The whole crux of this story involves Wonder Woman’s trust in old foe and former best friend, Barbara Minerva, a.k.a. The Cheetah, to overcome her bestial tendencies and return to her former human self, which Wonder Woman intends to see through to the end. We learn a lot about the legacy and heritage of Cheetah and the tribe which relied on the spirit of the Cheetah – who they worshiped as a god – to protect and guard over them. Turns out, it wasn’t the spirit of the Cheetah that corrupted Barbara. Rather, it’s the reverse. It was Barbara, in fact, who corrupted the Cheetah. This gives Wonder Woman much to ponder, as well as a chance to reevaluate who she should put her trust in. It is Superman who shows Wonder Woman the way, as he introduces her to his world a bit and gives them both a chance to get to know each other, as all couples do. It is Wonder Woman’s capacity to look for the good in humanity that has always made her an exceptional hero. This is something that she and Superman have always had in common, which Superman points out. I thought it was a nice touch to show this aspect of their relationship. The last page of the main story also reveals something about Batman and how much he trusts his fellow teammates. I’m not sure where Johns is going with this, but it will leave you intrigued, as it did me.

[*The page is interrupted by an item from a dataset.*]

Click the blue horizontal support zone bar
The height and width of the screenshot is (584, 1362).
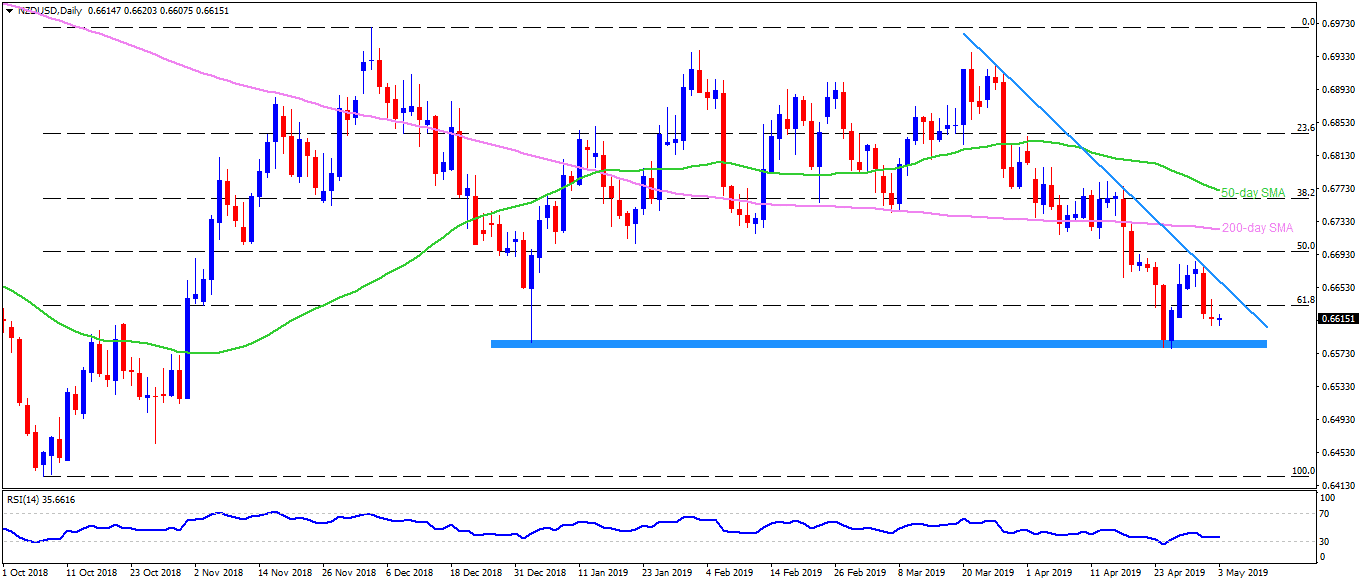[x=879, y=344]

What I really loved about this issue is how it shows the League as a family, as well as a team. They are so closely-knit, in fact, that it’s no wonder they haven’t expanded their roster in the five years they’ve been together (in the New 52 Universe). Trust doesn’t come easy to this team, but they do trust one another… which is a bit ironic, since they started out with a lot of mistrust among them. I’m sure this is something that will be addressed in the near future, with the founding of a separate new Justice League of America team, as well as Shazam scheduled to join the roster soon. There is also the upcoming Throne of Atlantis crossover story, which should be interesting, as it seems Aquaman will be put at odds with his teammates. In many ways, this seems like the end of an era, with Jim Lee’s departure, and substitute artist Tony Daniel briefly handling the art duties. While Lee’s pencils are surely missed, Daniel is no slouch. In fact, his style is very similar to Lee’s and this is actually some of his best work. I wish he could stick around for a few more issues, actually. Don’t get me wrong. I’m a huge fan of Ivan Reis, but I’m also a fan of Daniel’s. He doesn’t get nearly enough exposure.

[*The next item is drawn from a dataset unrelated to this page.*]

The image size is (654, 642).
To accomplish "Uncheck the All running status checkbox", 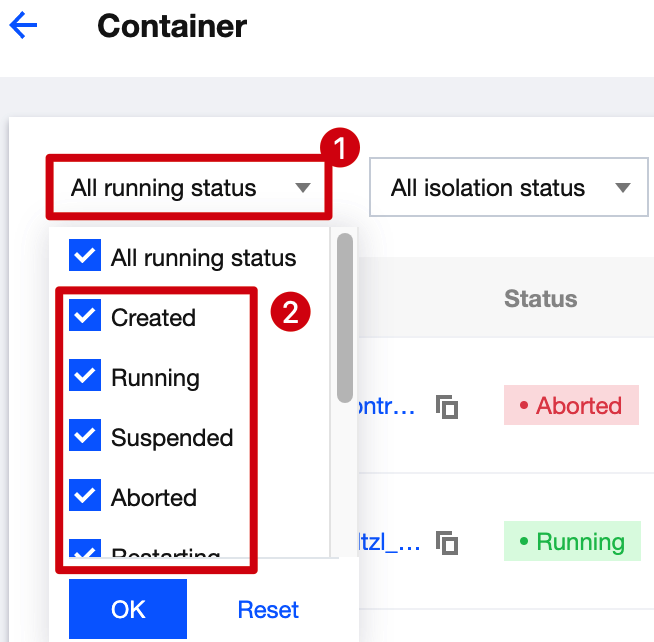I will pos(85,256).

The backup Shazam story also deserves high praise. It’s been a real treat to read Billy Batson’s reintroduction to the DC Universe in these issues… and this one is no exception. In this story, we mostly get to see more of Black Adam and what his intentions are since returning to the land of the living. Johns’ take on him here is very similar to his handling of him, back when he was writing JSA. Here, he’s not really a villain out to be evil for evil’s sake. He just has his ideas of how to right the wrongs of the world. Ideas which conflict heavily with the moral code of Shazam and the other superheroes of the world. He’s as frighteningly menacing as ever, though. I really like the black cape, too. Shazam, himself, isn’t given much to do in this issue, but his scenes with Freddy Freeman are noticeably more lighthearted than the ones with Black Adam and Sivana. It’s still taking a while to warm up to Shazam’s more child-like, mischievous persona, but he’s still a likable hero, nonetheless. Gary Frank’s art, as always, is a genuine pleasure to look at, as well.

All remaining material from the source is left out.